Il quadro normativo muta sostanzialmente con l’entrata in vigore dell’art. 31 bis, commi 4 e 5, della L. n. 109/1994, a mente del quale “Ai fini della tutela giurisdizionale le concessioni in materia di lavori pubblici sono equiparate agli appalti (comma 4).

“Le disposizioni del presente articolo si applicano anche alle controversie relative ai lavori appaltati o concessi anteriormente alla data di entrata in vigore della presente legge”. (comma 5, aggiunto dall'art. 9, D.L. 3 aprile 1995, n. 101).

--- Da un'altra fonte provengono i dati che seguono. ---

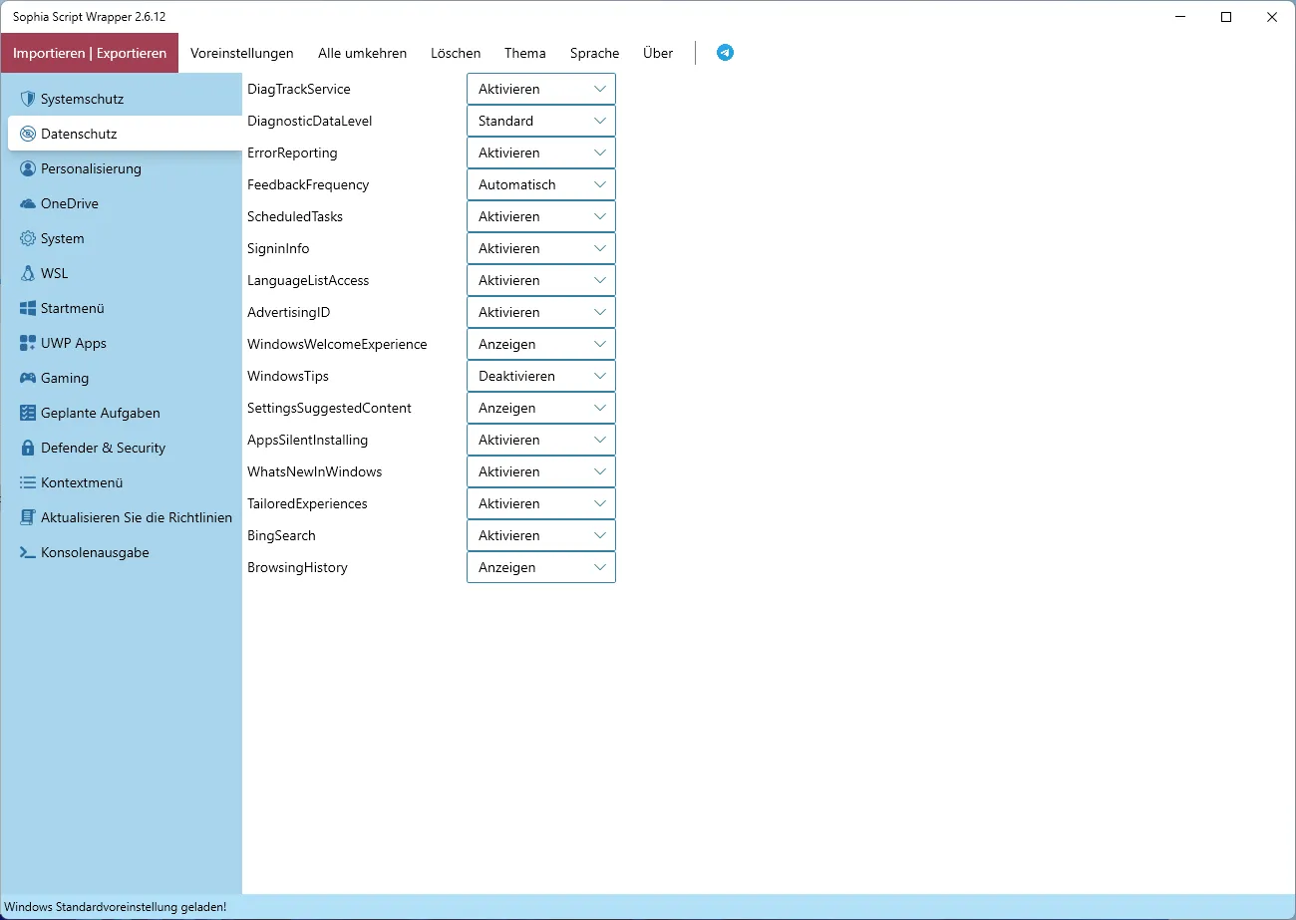Click Alle umkehren in the top bar
The image size is (1296, 920).
click(363, 53)
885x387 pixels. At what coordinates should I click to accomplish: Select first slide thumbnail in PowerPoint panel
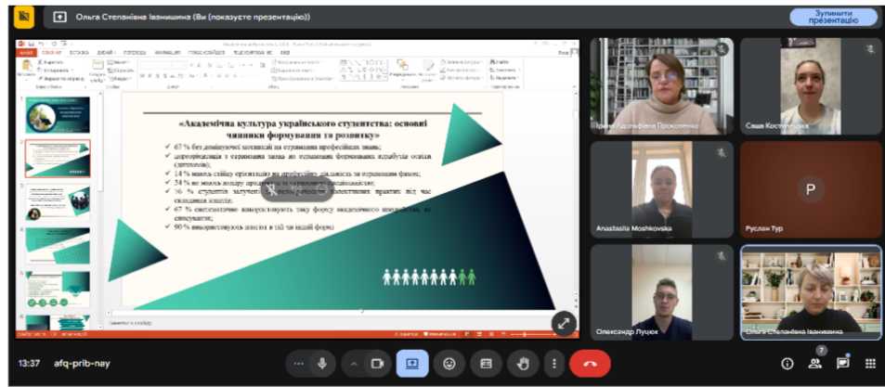58,115
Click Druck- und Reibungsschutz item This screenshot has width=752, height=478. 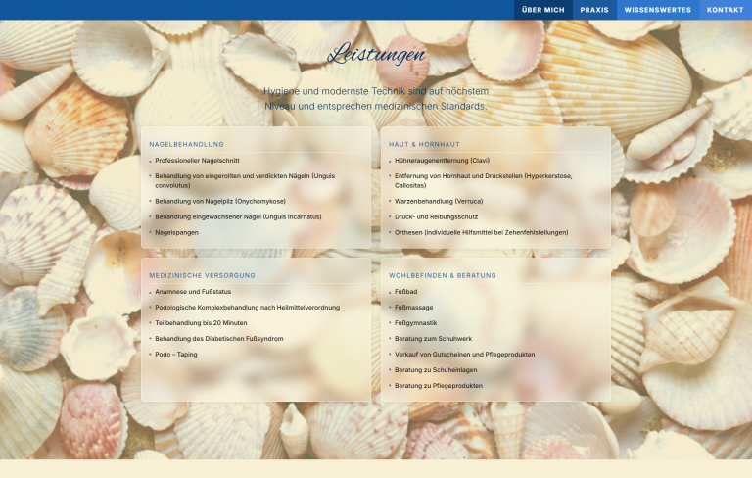click(436, 216)
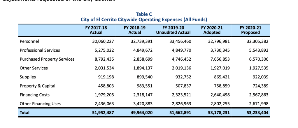
Task: Click the Other Services row label
Action: tap(34, 68)
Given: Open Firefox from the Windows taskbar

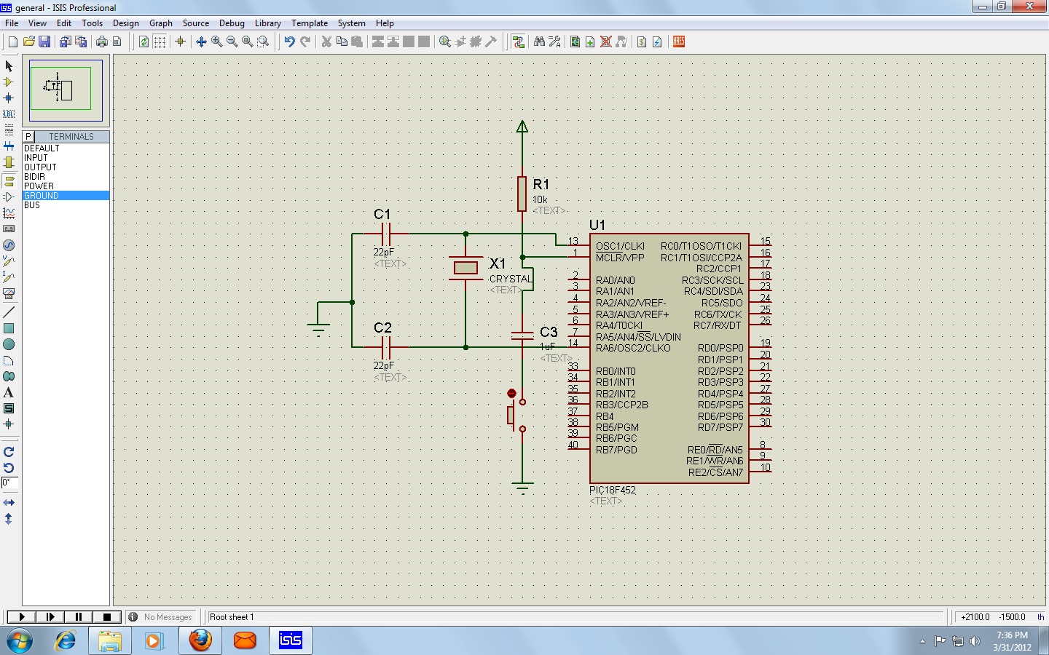Looking at the screenshot, I should point(200,640).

La norma ha modificato i criteri previsti dall’art. 5 della L. n. 1034/71 per la determinazione della giurisdizione in materia di concessioni di lavori pubblici, estendendo a dette concessioni le regole ordinarie del riparto di giurisdizione operanti per gli appalti e stabilendo, inoltre, l’operatività di detta norma anche alle controversie già pendenti alla data di entrata in vigore della stessa.

Ciò si traduce, come costantemente affermato dalla Corte di Cassazione, nella equiparazione, ai fini della giurisdizione, delle concessioni di costruzione agli appalti di lavori, anche se intervenute in epoca antecedente alla data di entrata in vigore della legge, con la conseguenza che le predette controversie, quando abbiano ad oggetto esclusivamente questioni relative a diritti soggettivi, sono devolute all'autorità giudiziaria ordinaria (cfr. Cass., Sez. Unite, 1 luglio 2008, n. 17926;
14 febbraio 2008, n. 3518;
14 giugno 2006, n. 13690;
31 marzo 2005, n. 6743;
1 aprile 2000, n. 73;
25 maggio 1999, n. 287;
17 dicembre 1998, n. 12622;
12 giugno 1997, n. 5299).

Per concludere in ordine all’evoluzione normativa su tale specifico aspetto, va rammentato che l’art. 5 della L. n. 1034/1971, nella sua attuale formulazione, fa riferimento soltanto a rapporti di concessione di beni pubblici, in quanto il riferimento ai servizi (pubblici) è stato soppresso dall’art. 33, comma 3, del D. Lgs. n. 80/1998;
mentre l’art. 31 bis è stato abrogato a seguito dell’entrata in vigore del D. Lgs. n. 163/2006, il cui art. 244 ha devoluto alla giurisdizione esclusiva del giudice amministrativo, tra l’altro, tutte le controversie, ivi incluse quelle risarcitorie, relative a procedure di affidamento di lavori, servizi, forniture, svolte da soggetti comunque tenuti, nella scelta del contraente o del socio, all’applicazione della normativa comunitaria ovvero al rispetto dei procedimenti di evidenza pubblica previsti dalla normativa statale o regionale (comma 1).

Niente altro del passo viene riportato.